Unter dem Leitwort „Auf sein Wort hin einen neuen Aufbruch wagen“ hatte der Bezirksverband Olpe-Siegen der Katholischen Arbeitnehmerbewegung auch in diesem Jahr wieder zur traditionellen Familien- und Jugendsternwallfahrt auf die Dörnschlade eingeladen.

Noch vor Beginn der Wallfahrtsmesse, die eigentlich unter freiem Himmel auf dem Gelände vor der Wallfahrtskapelle stattfinden sollte, mussten sich die Organisatoren bereits anders als vorgesehen ganz konkrete und praktische Weise mit dem Leitwort der Wallfahrt auseinandersetzen: Anhaltend strömender Regen verhinderte die geplante gottesdienstliche Feier im Freien und zwang zu einem Aufbruch ins Trockene. So wurde der Ort des Geschehens kurzerhand in die nahe gelegene Kirche St. Marien in Altenhof verlegt.

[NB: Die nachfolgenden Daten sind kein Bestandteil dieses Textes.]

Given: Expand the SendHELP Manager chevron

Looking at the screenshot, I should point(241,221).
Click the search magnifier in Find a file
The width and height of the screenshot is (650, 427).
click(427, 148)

Dort erlebten die Gläubigen einen nicht alltäglichen Gottesdienst, der von KAB-Präses Reinhard Lenz, Pfarrer in Freudenberg, zelebriert wurde: Im Vorfeld der Wallfahrt hatte der KAB-Bezirksverband einige karitative und kirchliche Gruppen und Initiativen aus dem Bezirk Olpe-Siegen eingeladen, sich mit dem Wallfahrtsthema zu beschäftigen. Ihre Gedanken hatten die beteiligten Gruppen auf verschiedenen Schautafelteilen gestaltet und mitgebracht. Wo Menschen in ihrem konkreten Alltag Aufbruchsituationen erleben, was es für sie bedeutet, auf Gottes Wort zu vertrauen, wo es ihrer Meinung nach gilt aufzubrechen und wo es gilt, etwas aufzubrechen, wurde von den Mitwirkenden anschaulich auf verschiedenen Schautafelteilen ins Bild gebracht.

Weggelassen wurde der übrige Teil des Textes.